TASK PROMPT: Please restate word for word all lines from the one containing "The width and height of the screenshot is (411, 479)." to the final line of the entries, and include no pictures.

- - - - -

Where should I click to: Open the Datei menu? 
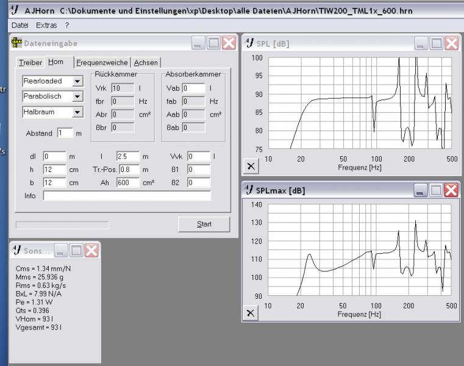20,25
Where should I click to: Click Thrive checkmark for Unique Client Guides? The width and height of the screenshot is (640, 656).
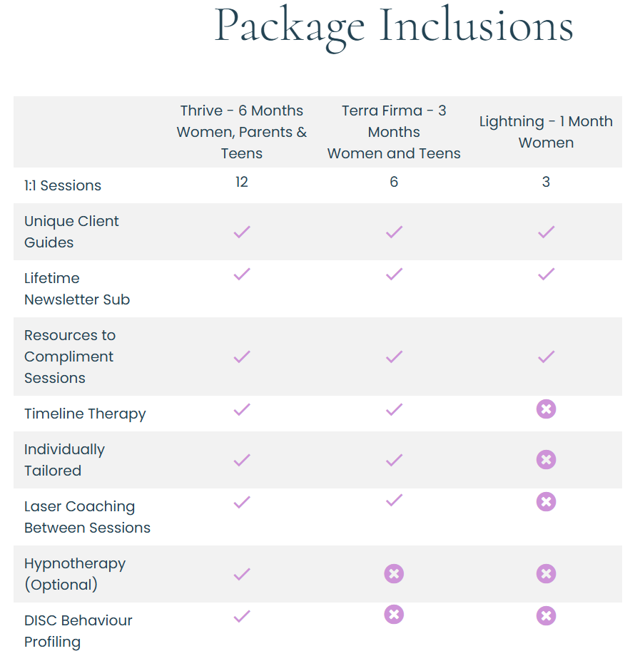click(x=242, y=232)
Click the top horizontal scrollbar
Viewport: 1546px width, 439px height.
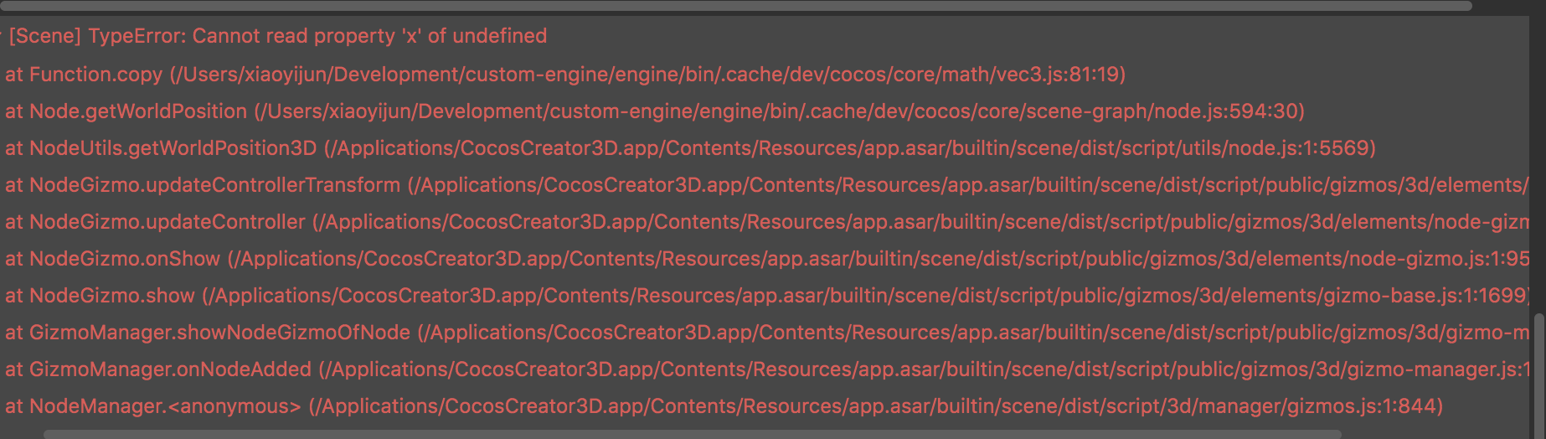[735, 6]
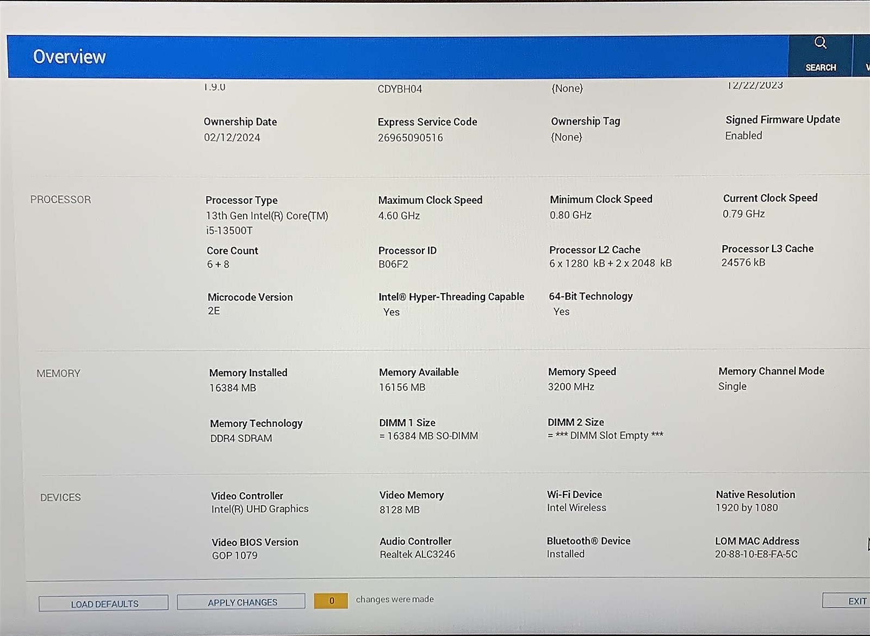The height and width of the screenshot is (636, 870).
Task: Select the DEVICES section label
Action: 60,497
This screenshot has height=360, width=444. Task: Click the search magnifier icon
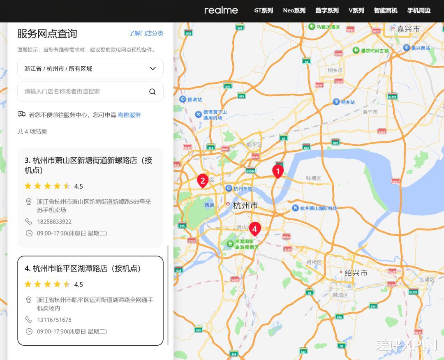coord(153,91)
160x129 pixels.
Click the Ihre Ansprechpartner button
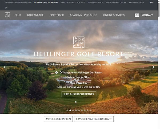79,94
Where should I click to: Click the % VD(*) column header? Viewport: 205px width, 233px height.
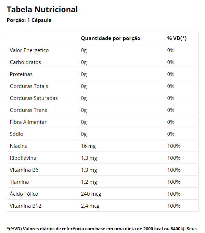click(177, 38)
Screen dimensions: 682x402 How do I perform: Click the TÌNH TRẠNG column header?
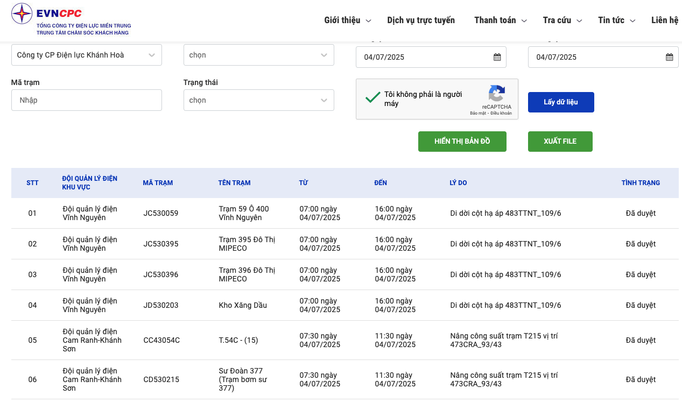coord(641,183)
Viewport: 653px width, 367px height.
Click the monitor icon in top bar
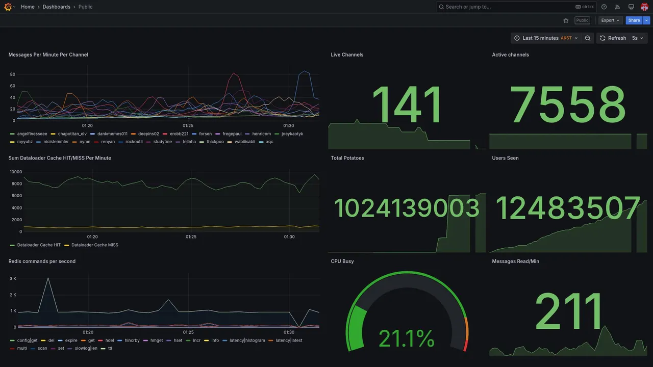tap(631, 7)
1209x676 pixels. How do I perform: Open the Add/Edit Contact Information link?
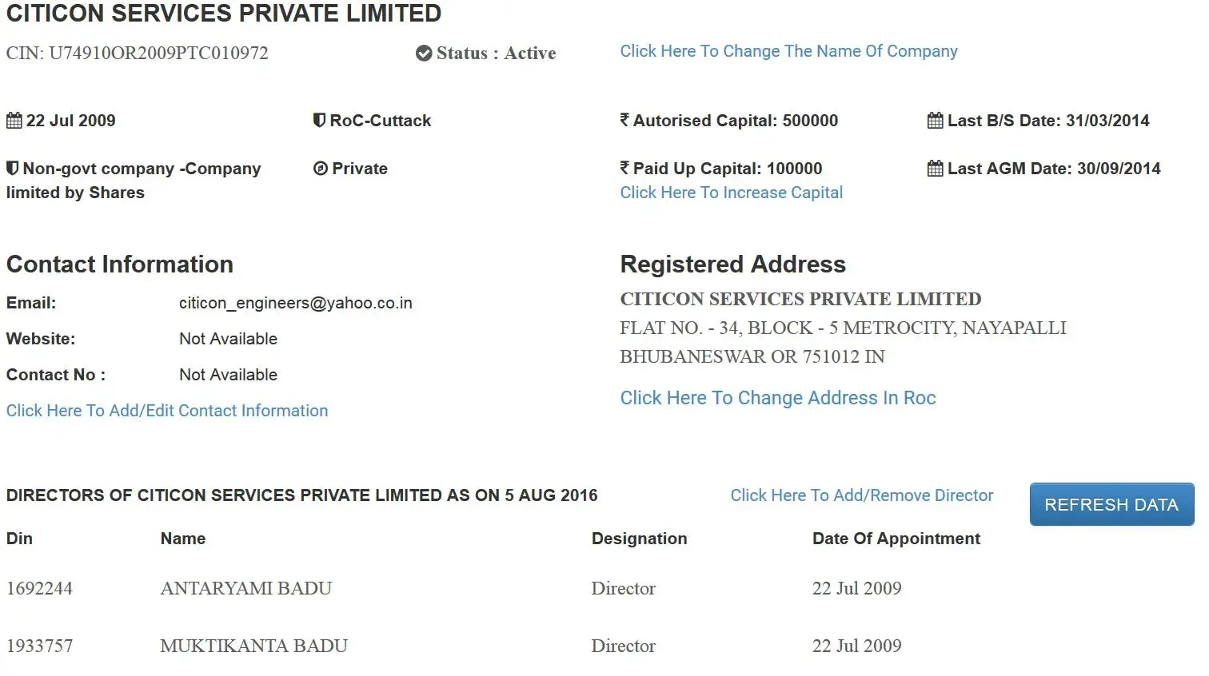click(167, 411)
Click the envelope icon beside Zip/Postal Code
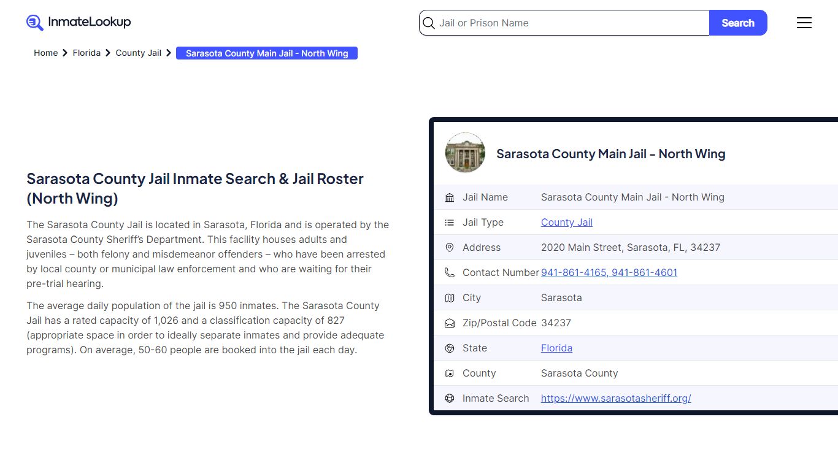Viewport: 838px width, 471px height. (450, 323)
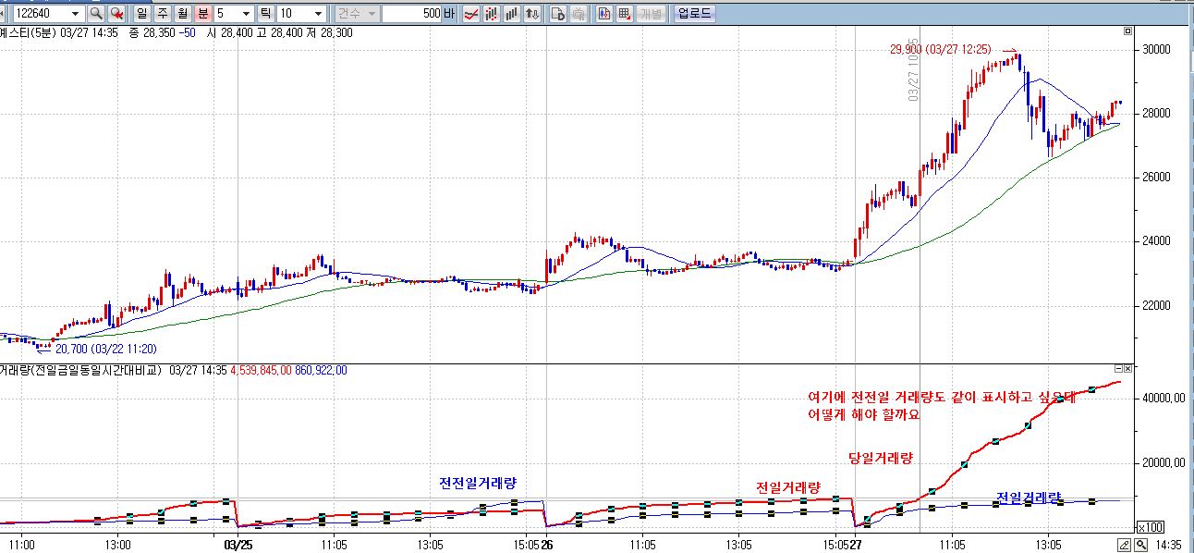Click the magnifier icon with red arrow
Viewport: 1194px width, 553px height.
click(116, 14)
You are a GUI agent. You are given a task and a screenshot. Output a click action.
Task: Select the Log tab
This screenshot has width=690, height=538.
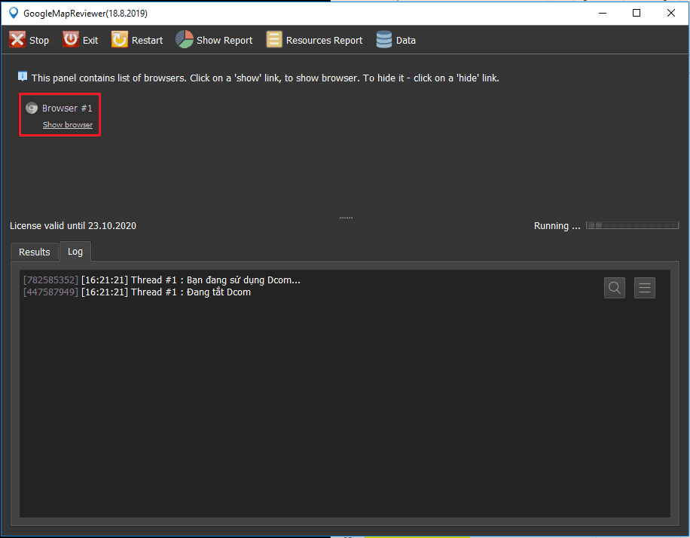75,252
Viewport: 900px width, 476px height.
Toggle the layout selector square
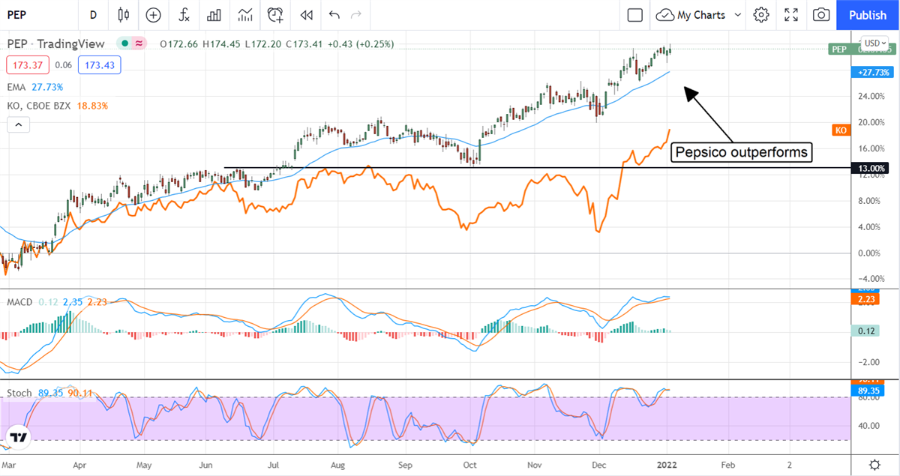[635, 15]
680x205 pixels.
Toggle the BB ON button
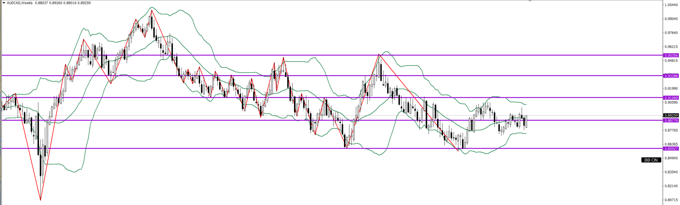click(651, 160)
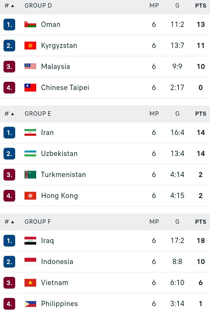This screenshot has width=210, height=314.
Task: Click the Kyrgyzstan flag icon
Action: [x=30, y=46]
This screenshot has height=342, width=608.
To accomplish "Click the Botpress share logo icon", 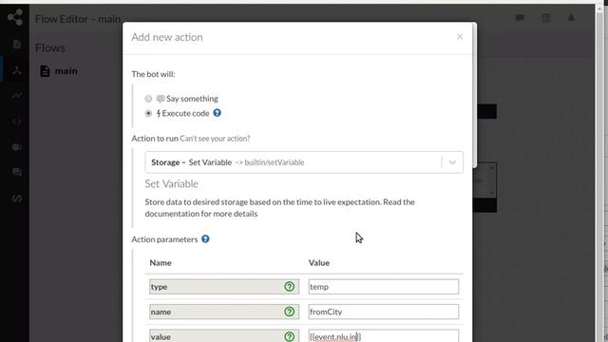I will point(15,17).
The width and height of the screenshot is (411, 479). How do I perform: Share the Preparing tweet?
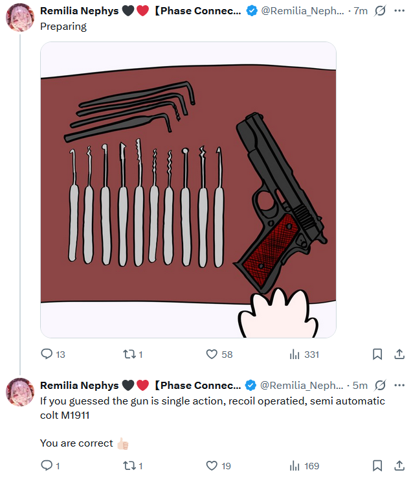(399, 354)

- - - - -

COMPLETED TASK:
The width and height of the screenshot is (411, 479). How do I perform: Share the Preparing tweet?
(399, 354)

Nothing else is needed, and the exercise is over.